読んだ後に鳥肌が立ちました・・・(さよならドビュッシー/中山 七里)
読んだ後に鳥肌が立ちました・・・。
とにかく凄い・・・。ミステリーとしても読ませるけど、音楽物としてもこの作品は唸らせます。巻末の解説で大森望という翻訳家・評論家の方が述べていらっしゃいますが、まさに、音楽+スポ根+ミステリのハイブリッド作品という表現がぴったりかと・・・。

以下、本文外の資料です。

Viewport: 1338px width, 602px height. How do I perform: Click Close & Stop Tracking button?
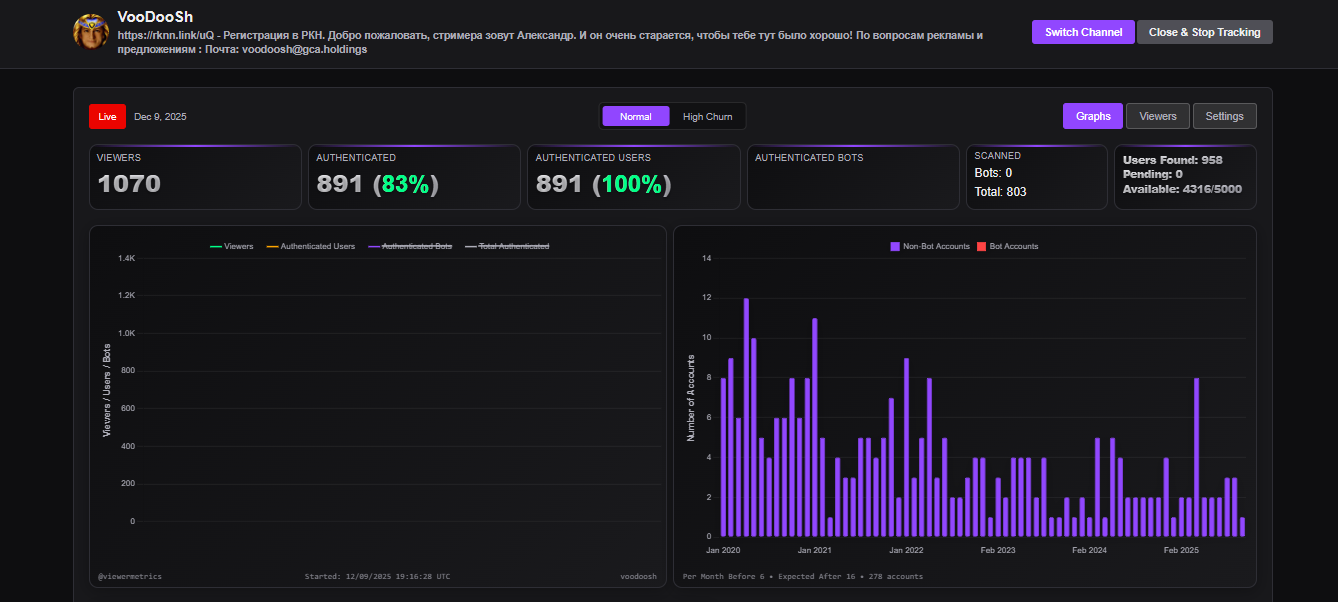(x=1205, y=32)
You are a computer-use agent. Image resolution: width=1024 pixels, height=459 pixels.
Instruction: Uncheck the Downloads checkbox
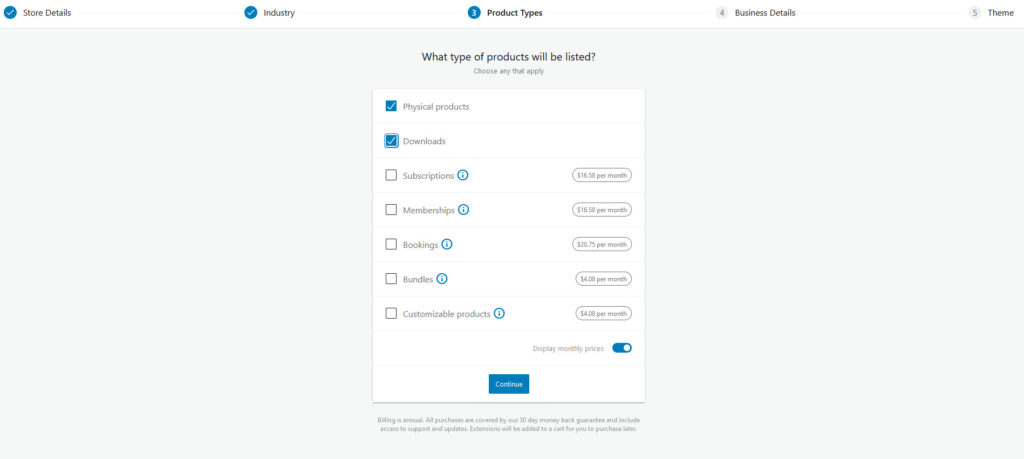coord(391,140)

ミステリーと云う部分では、最後に「あ!」とものの見事に一本取られ、音楽の部分は、本当にピアノの音が聞こえてきそうな豊かな、且つ流れるような描写。スポ根の部分は、あまりの激しさに、自身の体たらくが悲しくなる・・・。映画の「セッション」を思い出しました・・・。

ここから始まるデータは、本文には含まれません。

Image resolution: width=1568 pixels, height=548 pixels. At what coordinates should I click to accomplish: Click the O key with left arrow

本作を読んでいる時の至福感たるもの、筆舌に尽くしがたく、あっという間に最終ページに到達してしまいました。
作者の中山七里氏は本書を読んだ限り、女性?と思っていましたが、なんと意外な事に立派な男性でした。(笑)うーん、やっぱり、人は見かけ、あ、作風ですね、に寄らないですね・・・。
香月遥は一応ピアニストを目指す女子中学生。進学する高校の音楽科の特待生となることが決まっている。家は古くからの地主で地元では裕福な名家。そんな何不自由のない生活に突如襲った火事。家長であった祖父と親友同然だった従妹を亡くし、自身も瀕死の重傷を負う。全身皮膚を移植され、動かない不自由な体、指。絶望の中、祖父が亡くなったことによる相続争いにも巻き込まれ、命を狙われる羽目に・・・。疑心暗鬼になる関係者、バラバラになって行く家族。そして今度は母親が誰かに階段から突き落とされ・・・。

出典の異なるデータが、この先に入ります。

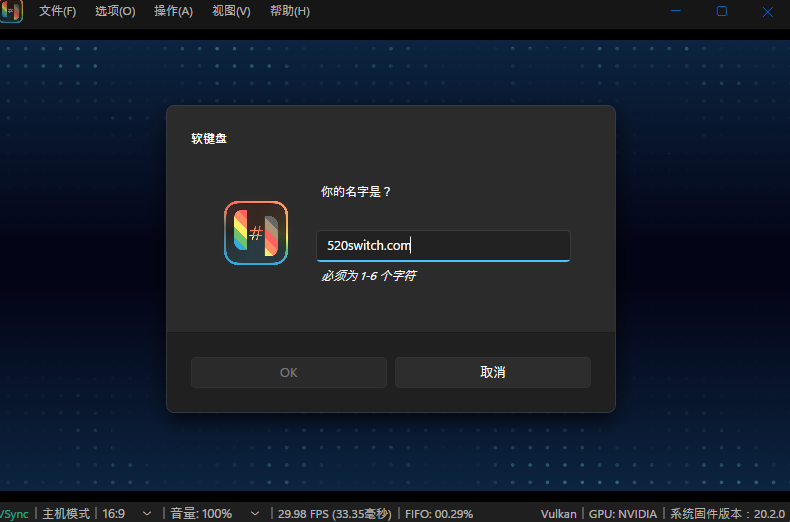
Task: Maximize the emulator window
Action: pos(721,12)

そんな時に、ふと現れた、音大の講師をやっているという天才ピアニストの岬洋介。彼に師事し、自分にはピアノしかないと必死で喰いついて行く遥。遂にはコンクールに出場する事になり、何度も諦めかけるものの、「逃げる事を覚えるな!」「闘いを止めたいと思う自分に負けるな!」「倒れる時は前のめりで!」と凄まじいばかりの闘争心で自身のピアニストになりたいという気持ちに立ち向かって行く。そしてその先に見えたものは・・・。
久しぶりに、真の徹夜本でした。作中に出てくる音楽が判ると、面白さは百倍位アップしますので、音楽を聞きながら是非楽しんで頂ければと思います。
月の光&ラ・カンパネラ (リスト)
Op10-1/Op10-2/Op10-4/Op10-5/Op10-12/ (ショパン)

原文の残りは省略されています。